> **Work required**
Show every line from the data below that includes "agent".

> **Material supplied**
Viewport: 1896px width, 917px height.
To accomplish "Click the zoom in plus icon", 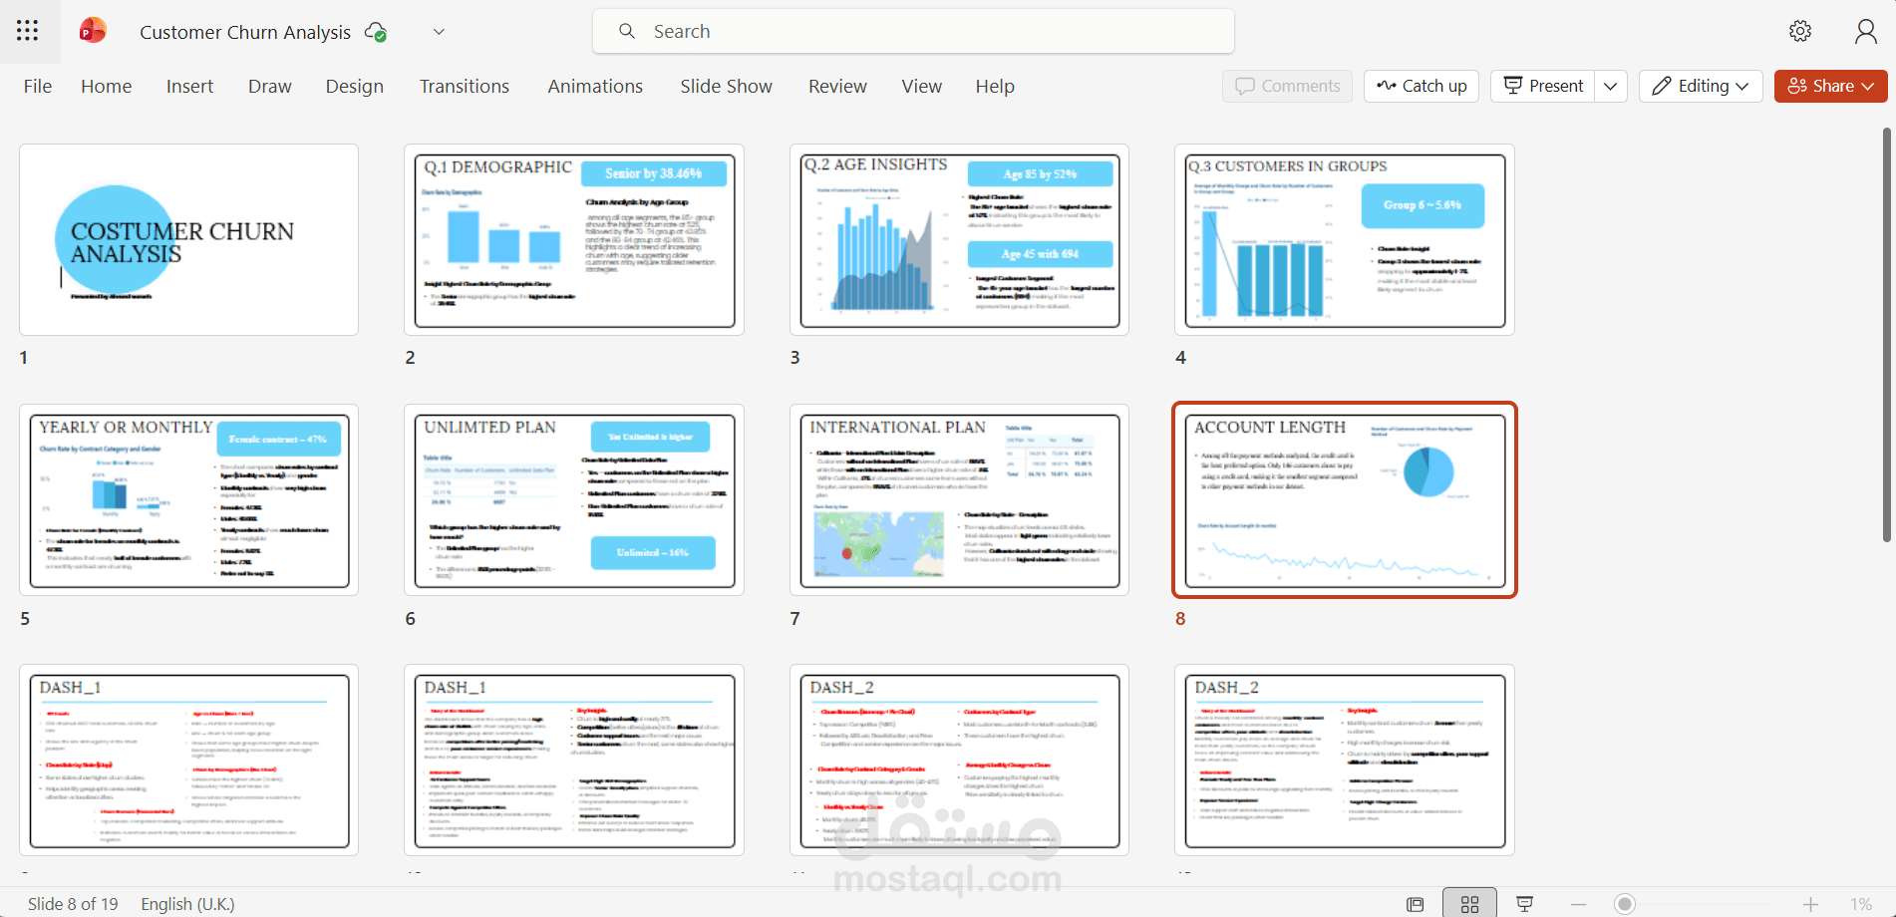I will click(1811, 904).
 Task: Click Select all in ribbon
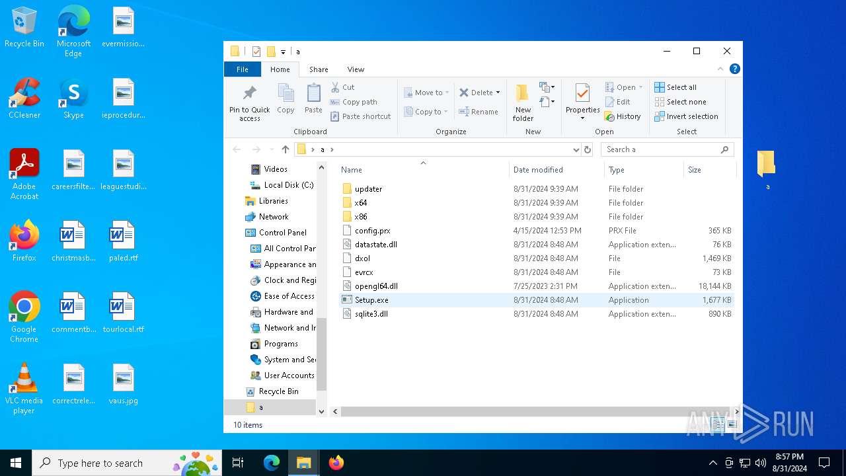click(675, 87)
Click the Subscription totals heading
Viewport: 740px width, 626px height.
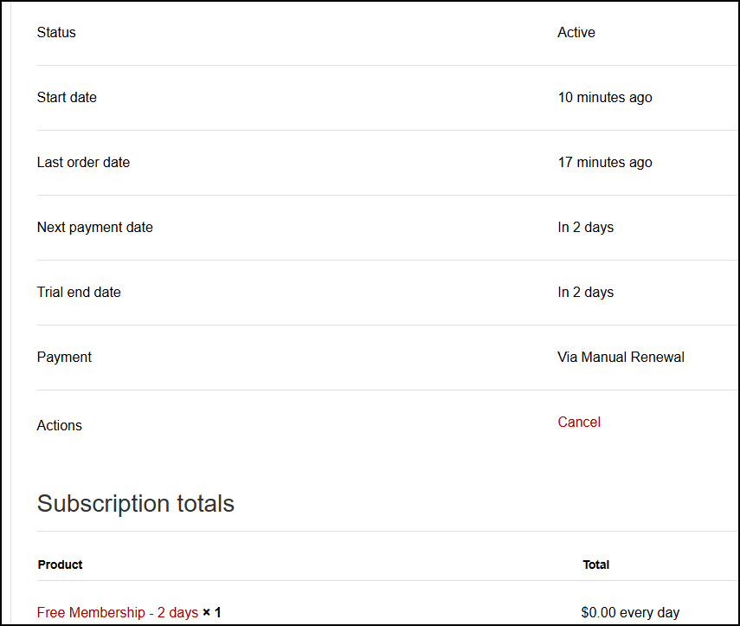[x=135, y=504]
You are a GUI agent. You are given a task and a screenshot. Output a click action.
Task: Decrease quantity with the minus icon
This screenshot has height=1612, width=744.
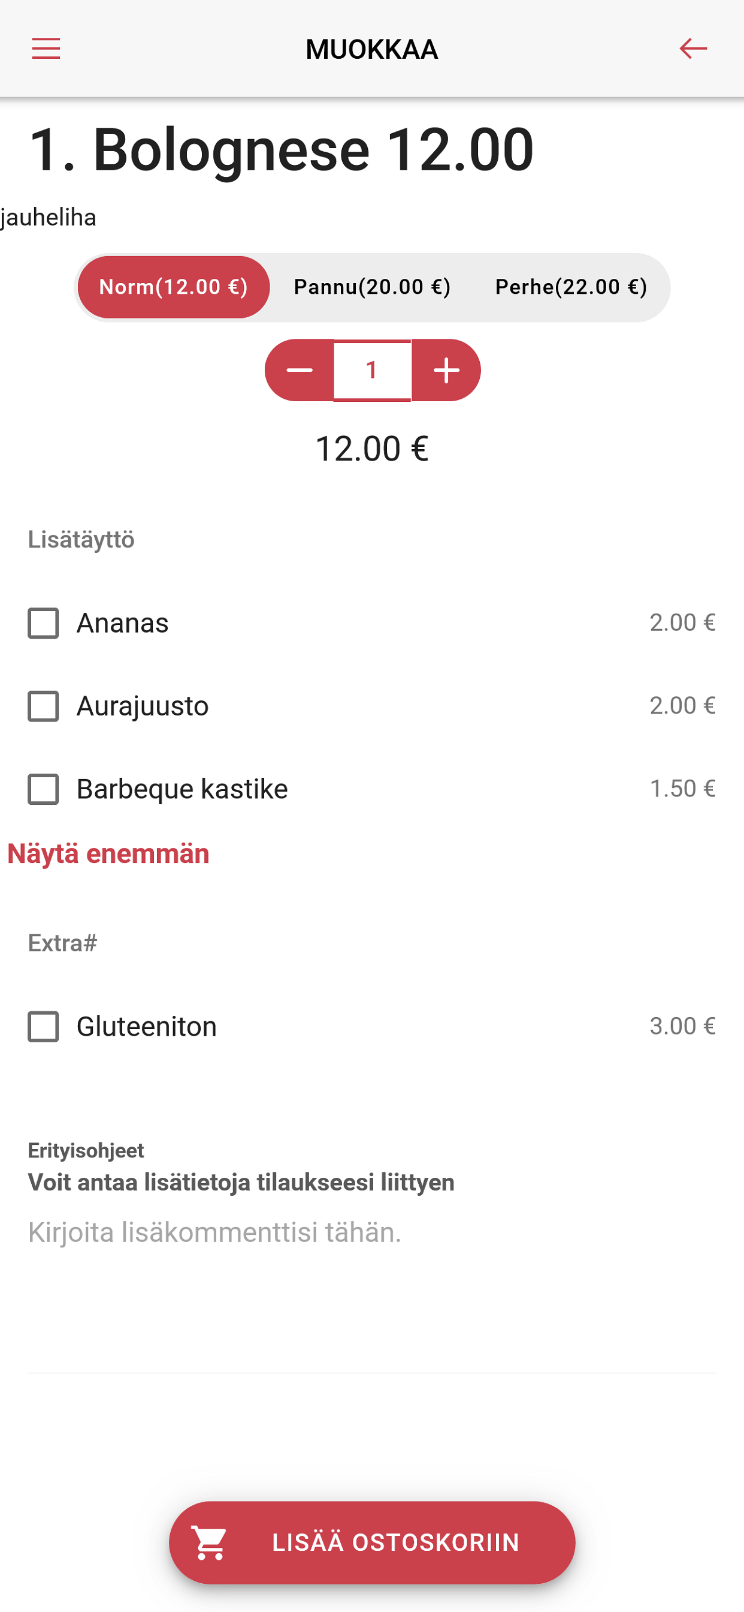[x=299, y=370]
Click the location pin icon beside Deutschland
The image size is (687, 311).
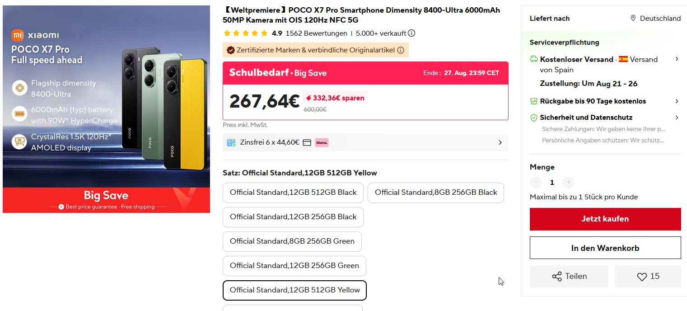pos(633,18)
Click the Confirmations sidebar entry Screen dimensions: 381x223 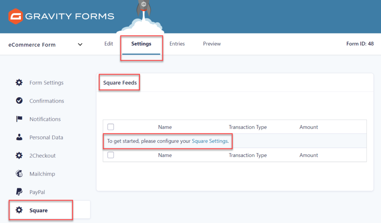46,101
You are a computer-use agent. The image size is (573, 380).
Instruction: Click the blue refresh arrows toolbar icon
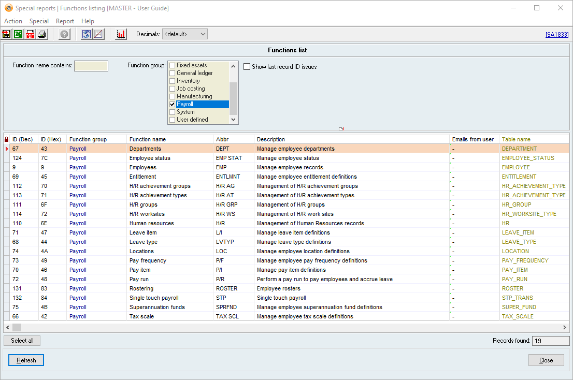pos(87,35)
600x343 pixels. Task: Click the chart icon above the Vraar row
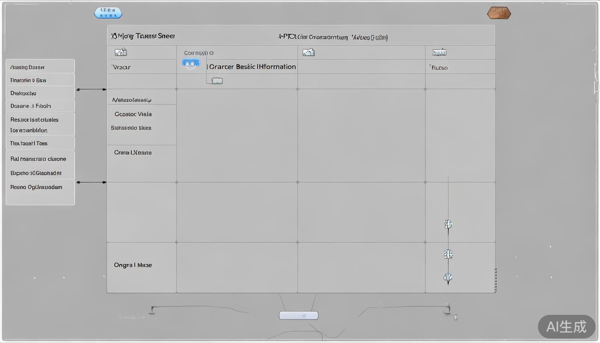121,53
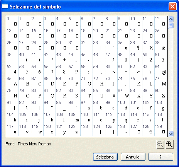Choose the dollar sign in cell 36
Viewport: 179px width, 167px height.
136,46
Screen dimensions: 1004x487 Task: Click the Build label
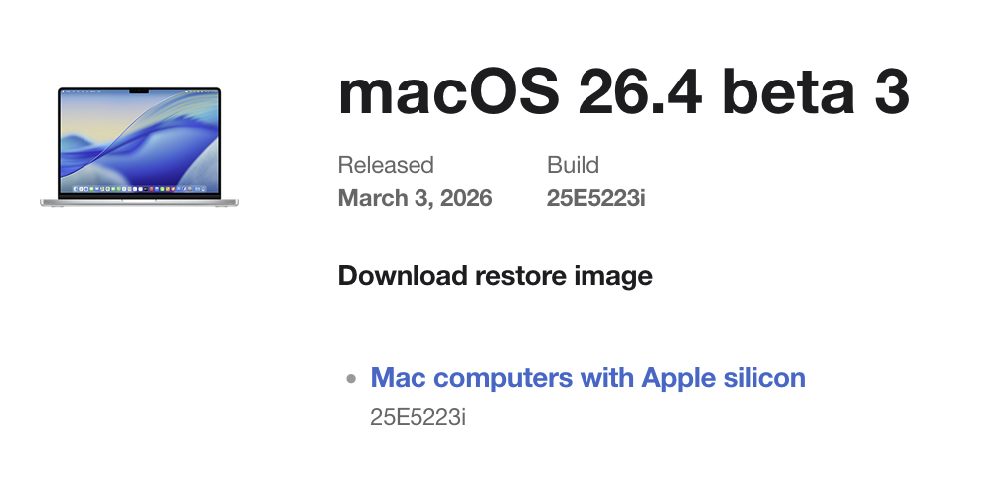(573, 165)
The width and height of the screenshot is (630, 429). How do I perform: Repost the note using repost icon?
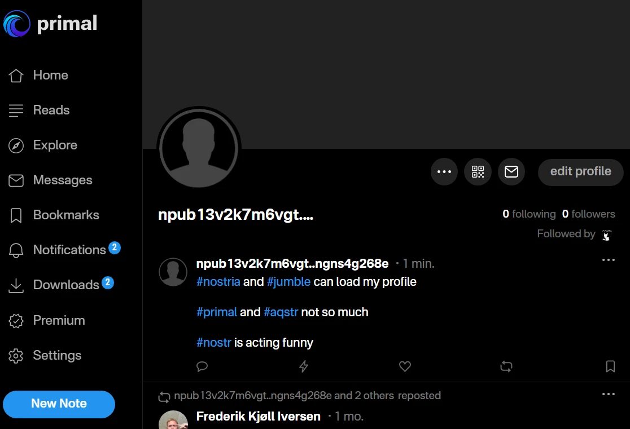point(506,366)
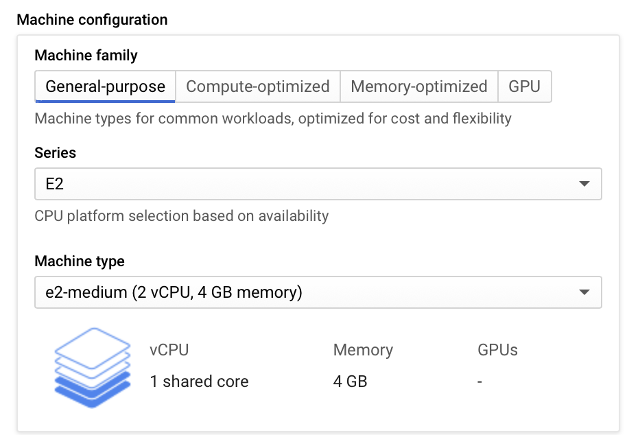Click the e2-medium machine type text
The image size is (627, 435).
[174, 292]
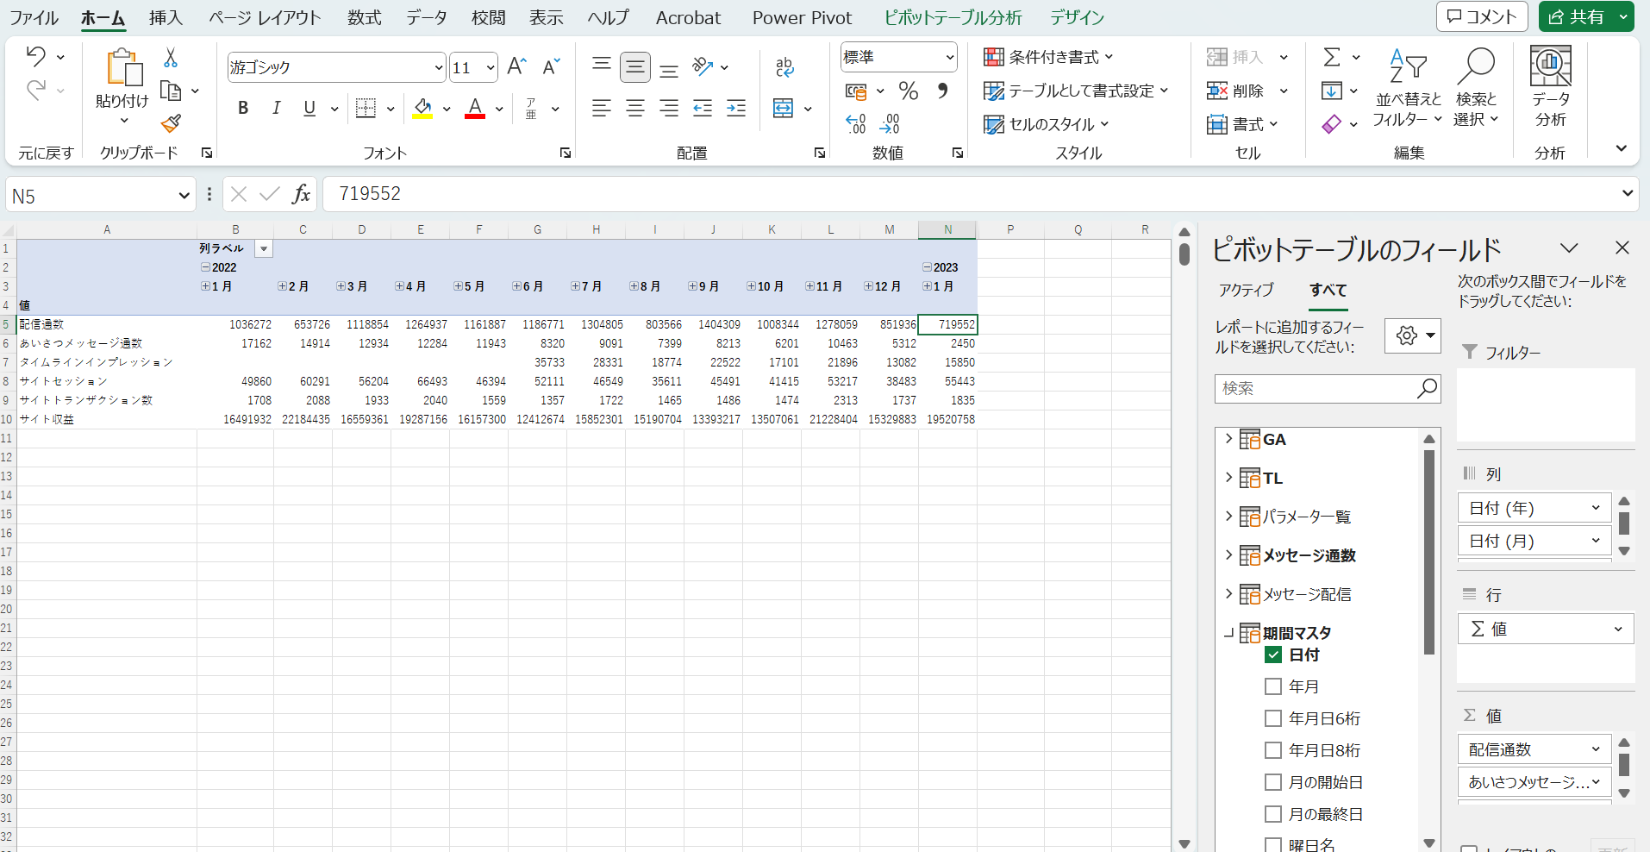The height and width of the screenshot is (852, 1650).
Task: Switch to the アクティブ tab in field pane
Action: tap(1246, 290)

> **Answer to this problem**
You are a GUI agent. You are given a task and a screenshot. Output a click action.
You are a computer-use agent. The image size is (573, 380).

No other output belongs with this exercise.